The Court of Appeal stated, “A party is entitled to recover its
attorney fees pursuant to a contractual provision only when the party would
have been liable for the fees of the opposing party if the opposing party had
prevailed. Where a nonsignatory
plaintiff sues a signatory defendant in an action on a contract and the
signatory defendant prevails, the signatory defendant is entitled to attorney
fees only if the nonsignatory plaintiff would have been entitled to its fees if
the plaintiff had prevailed.” (>Id. at p. 382.) The court noted, “It is
settled law that ‘if a lessor has expressly agreed to a sublease, the sublessee
is a third party beneficiary to the implied covenant of quiet enjoyment in the
original lease and has the right to go directly against the lessor for its
breach.’ [Citation.] Where there is a sufficient nexus between the
lessor and sublessee, a nonsignatory sublessee is entitled to enforce an
attorney fee provision in the lease as a third party beneficiary against a
signatory landlord. [Citations.]” (Id.
at p. 383.) The court determined that a
nexus between the City and RPS existed because the lease expressly provided for
RPS to be the sublessee who would operate the theater and that RPS was entitled
to proceed against the City for breach of the lease. Thus, had RPS been successful, the City would
have been liable for costs and attorney fees.

But> Savas Trust does not establish that it
was a third party beneficiary as contemplated under Real Property. In support of
its argument that it was a third party beneficiary of the $500,000 promissory
note secured by the second deed of trust, Savas Trust merely argues that the
$500,000 promissory note “references” Savas Trust’s $300,000 promissory note
and that Savas Trust and Gerber Trust and Kurtin Trust are “named as
Beneficiaries in that Deed of Trust.”

DATASET CONTENT:
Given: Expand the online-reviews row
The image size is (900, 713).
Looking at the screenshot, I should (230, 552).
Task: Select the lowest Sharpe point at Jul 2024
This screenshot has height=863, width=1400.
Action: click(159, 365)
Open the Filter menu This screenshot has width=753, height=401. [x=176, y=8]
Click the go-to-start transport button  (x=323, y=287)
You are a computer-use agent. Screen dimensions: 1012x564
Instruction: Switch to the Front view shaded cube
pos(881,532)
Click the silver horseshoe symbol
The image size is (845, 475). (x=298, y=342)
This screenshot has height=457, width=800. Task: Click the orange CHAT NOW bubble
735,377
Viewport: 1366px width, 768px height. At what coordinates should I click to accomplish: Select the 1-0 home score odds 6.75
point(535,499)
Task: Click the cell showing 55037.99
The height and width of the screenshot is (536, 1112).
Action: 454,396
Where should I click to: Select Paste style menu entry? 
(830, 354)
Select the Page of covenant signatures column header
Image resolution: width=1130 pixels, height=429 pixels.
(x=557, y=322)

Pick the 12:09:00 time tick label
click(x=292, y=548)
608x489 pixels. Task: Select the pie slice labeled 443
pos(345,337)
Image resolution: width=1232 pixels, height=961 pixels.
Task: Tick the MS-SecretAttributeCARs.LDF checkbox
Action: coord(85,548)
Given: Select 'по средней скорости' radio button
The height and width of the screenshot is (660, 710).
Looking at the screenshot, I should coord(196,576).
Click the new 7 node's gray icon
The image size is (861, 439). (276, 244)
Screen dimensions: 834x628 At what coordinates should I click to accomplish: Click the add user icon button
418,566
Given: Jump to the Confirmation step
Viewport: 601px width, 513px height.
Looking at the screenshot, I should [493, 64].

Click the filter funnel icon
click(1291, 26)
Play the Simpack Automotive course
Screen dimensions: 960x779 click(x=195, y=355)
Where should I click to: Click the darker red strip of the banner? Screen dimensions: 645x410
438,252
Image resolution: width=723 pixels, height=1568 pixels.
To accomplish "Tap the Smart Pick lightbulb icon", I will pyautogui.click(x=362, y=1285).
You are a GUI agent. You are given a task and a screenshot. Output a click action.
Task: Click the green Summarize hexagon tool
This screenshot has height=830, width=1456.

EXERCISE INSTRUCTIONS:
1) Repeat the court opinion on attorney fees word for word, from "at p. 383.)" up to and including "and attorney fees.".
2) Carry on writing the court opinion on attorney fees, starting after its final sentence.

ANSWER LIST:
1)
at p. 383.) The court determined that a
nexus between the City and RPS existed because the lease expressly provided for
RPS to be the sublessee who would operate the theater and that RPS was entitled
to proceed against the City for breach of the lease. Thus, had RPS been successful, the City would
have been liable for costs and attorney fees.

2)
But Savas Trust is not like the sublessee in Real Property, who was a third party beneficiary to the implied
covenant of quiet enjoyment in the original lease and had the right to sue the
lessor for breach. (Real Property, supra, 25
Cal.App.4th at p. 383.) Thus, Gerber
Trust and Kurtin Trust’s right to attorney fees against Mid City based on a
breach of the $500,000 promissory note secured by the second deed of trust does
not confer upon Savas Trust the right to attorney fees in its action against
Gerber Trust and Kurtin Trust.

Accordingly, we conclude that Savas
Trust is not entitled to attorney fees as a “third party beneficiary” to the
$500,000 promissory note secured by the second deed of trust.

>5. Savas Trust and Pat Savas are not entitled to
attorney fees under “equitable provisions”


Savas Trust
and Pat Savas urge they are entitled to attorney fees under “equitable provisions.” We disagree.

Savas Trust
and Pat Savas argue that Gerber Trust and Kurtin Trust filed a
cross-complaint alleging that Pat Savas was the alter ego of Savas Trust. Without citation to the record or authority,
they contend, “Had Gerber/Kurtin Trust prevailed on its alter ego claim, Pat
Savas individually would have been liable to Gerber/Kurtin Trust for its
attorney’s fees pursuant to the Deed of Trust.”
But we are not convinced by Savas Trust and Pat
Savas’s unsupported argument and conclude that Savas Trust and Pat Savas are
not entitled to attorney fees under “equitable provisions.”

And to the
extent Savas Trust and Pat Savas argue they are entitled to attorney fees
“based on the July 18, 2011 Judgment which awarded it attorneys’ fees,” they are
incorrect. As stated, attorney fees are
allowable as costs under Code of Civil Procedure section 1032, “when authorized
by any of the following: [¶] (A) Contract. [¶]
(B) Statute. [¶] (C) Law.” (Code Civ. Proc., § 1033.5, subd.
(a)(10).) Thus, a statement of
decision stating that Savas Trust shall recover its attorney fees and costs
from Gerber Trust and Kurtin Trust, upon noticed motion and cost bill, cannot
be grounds for an award of attorney fees when unsupported as a matter of law,
let alone in light of the trial court’s subsequent denial of attorney fees.

In addition, Gerber Trust and
Kurtin Trust argue that Savas Trust and Pat Savas are not entitled to attorney
fees based on “‘procedural’ defects regarding service of their motion for
attorneys’ fees.” Because we concluded
that Savas Trust and Pat Savas are not entitled to attorney fees on substantive
grounds, we do not address Gerber Trust and Kurtin Trust’s “procedural”
argument.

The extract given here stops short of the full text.